Figure 1.

Experimental Design and Validation, and Results of Transcriptomics Targeting Systemic Zn Deficiency Response of Roots.

(A) Shoot Zn concentrations in 21-d-old wild-type seedlings grown on Zn-deficient medium (−Zn) and hma2 hma4 plants grown on control agar-solidified medium for 14 d, subsequent to an initial cultivation on agar-solidified 0.5× MS medium for 7 d.

(B) ZIP4 and ZIP9 relative transcript levels in shoot (S) and root (R) of WT and hma2 hma4 seedlings, based on RT-qPCR. Seedlings were grown as in (A).
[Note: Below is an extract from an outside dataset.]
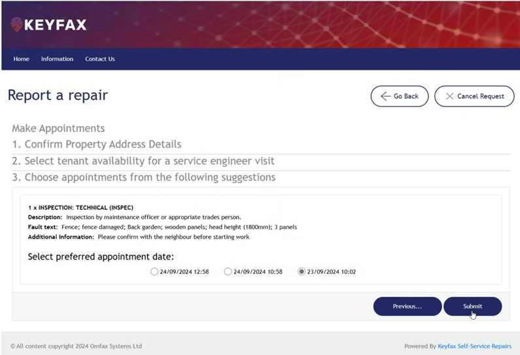Open the Home menu item
Image resolution: width=520 pixels, height=355 pixels.
[x=22, y=59]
(C) GUS activity in ProZIP4:GUS wild-type and hma2 hma4 seedlings. Pictures are representative of 12 independent transgenic lines in Col-0 background, of which one representative line was used to introduce ProZIP4:GUS into the hma2 hma4 background by crossing. Shown are F3 seedlings that are homozygous for the ProZIP4:GUS transgene and for the hma2 and hma4 mutations. Seedlings were grown as in (A). Bars = 5 mm (WT) and 10 mm (hma2 hma4).

(D) Summary of microarray data. Shown are the number of genes showing ≥2-fold differences in transcript levels (in parentheses for same direction of changes in both comparisons).

Bar graphs show arithmetic mean ± sd (n = 3 pools of 16 plants, with each pool from one plate [A]; n = 4 technical replicates using tissue pooled from three plates, each with 16–18 seedlings [B]). Distinct letters indicate significant differences (P < 0.05) according to a Bonferroni-corrected Student’s t test.